BRIEF:
A faithful, complete copy of the entries below is required, with images removed.

MATERIAL TO PROCESS:
******

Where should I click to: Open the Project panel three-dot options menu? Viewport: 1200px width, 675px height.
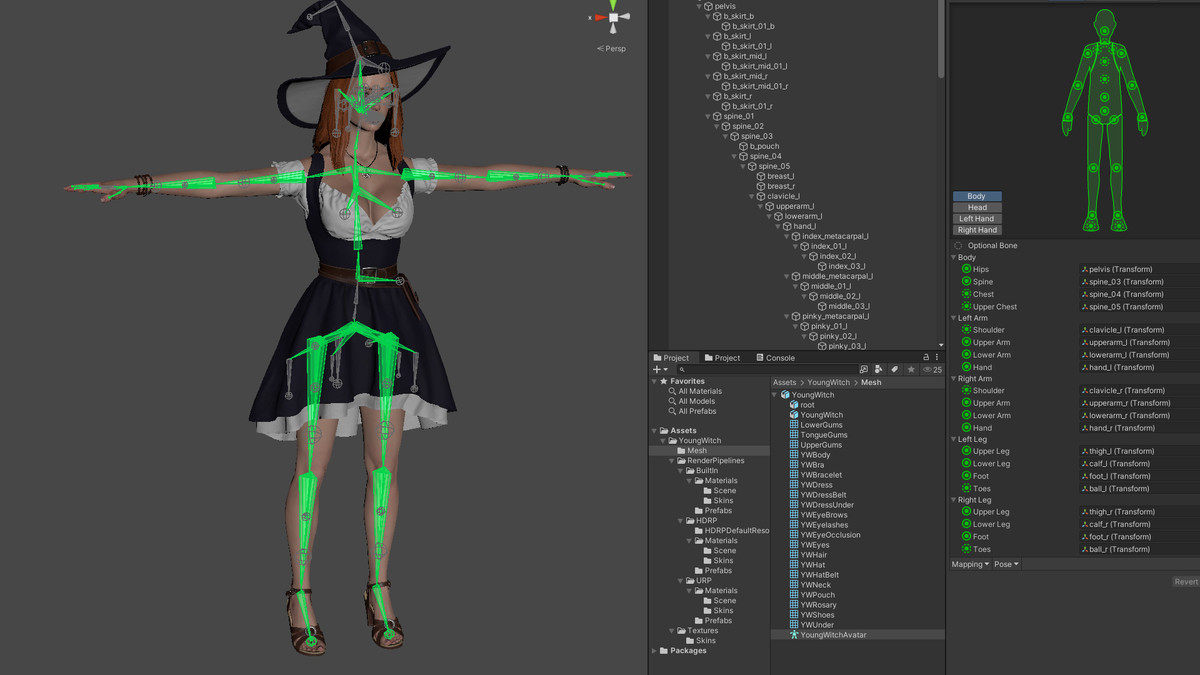[937, 358]
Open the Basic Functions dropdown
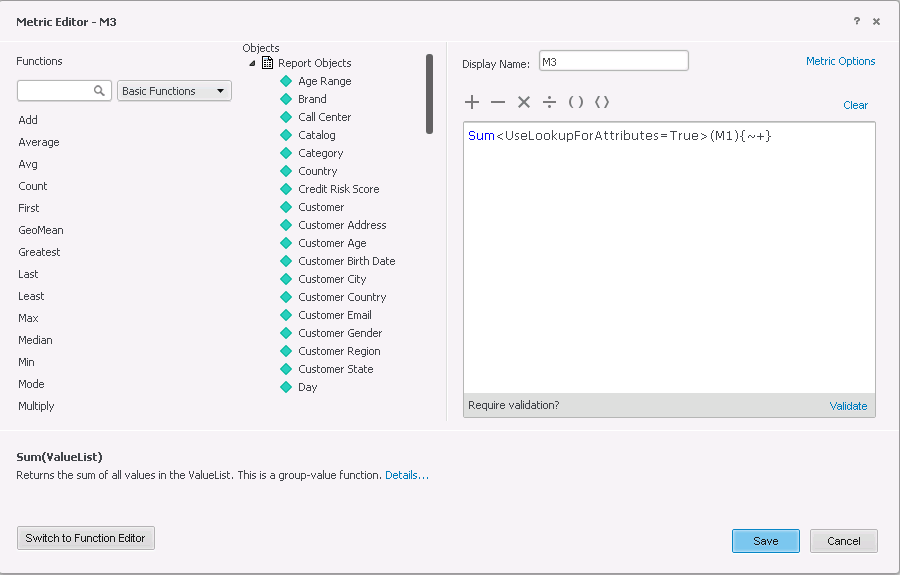Viewport: 900px width, 575px height. tap(174, 91)
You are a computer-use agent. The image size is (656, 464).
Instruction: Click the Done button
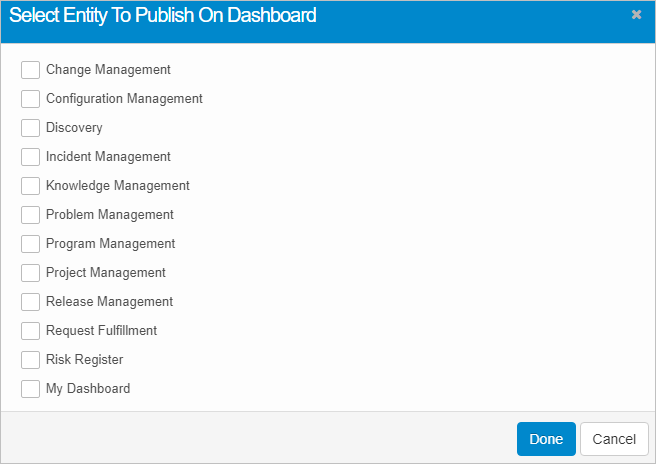coord(546,439)
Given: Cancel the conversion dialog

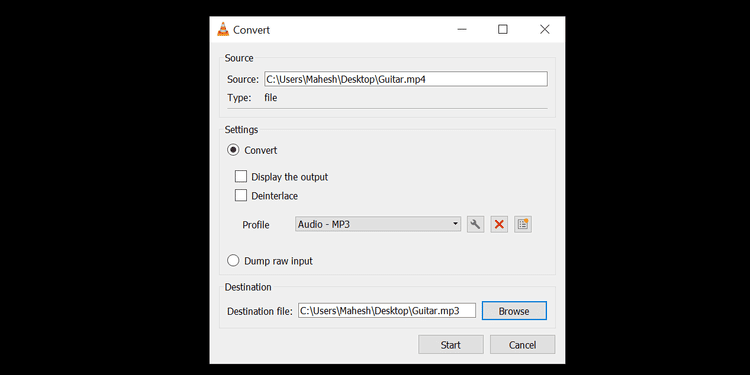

******

RESULT OF THE EXERCISE:
Where should I click to: Open the Project panel three-dot options menu? Viewport: 1200px width, 675px height.
[937, 358]
Open the Basic Functions dropdown
Viewport: 900px width, 575px height. tap(174, 91)
You are a computer-use agent. The image size is (656, 464).
Instruction: Click the Done button
coord(546,439)
Given: Cancel the conversion dialog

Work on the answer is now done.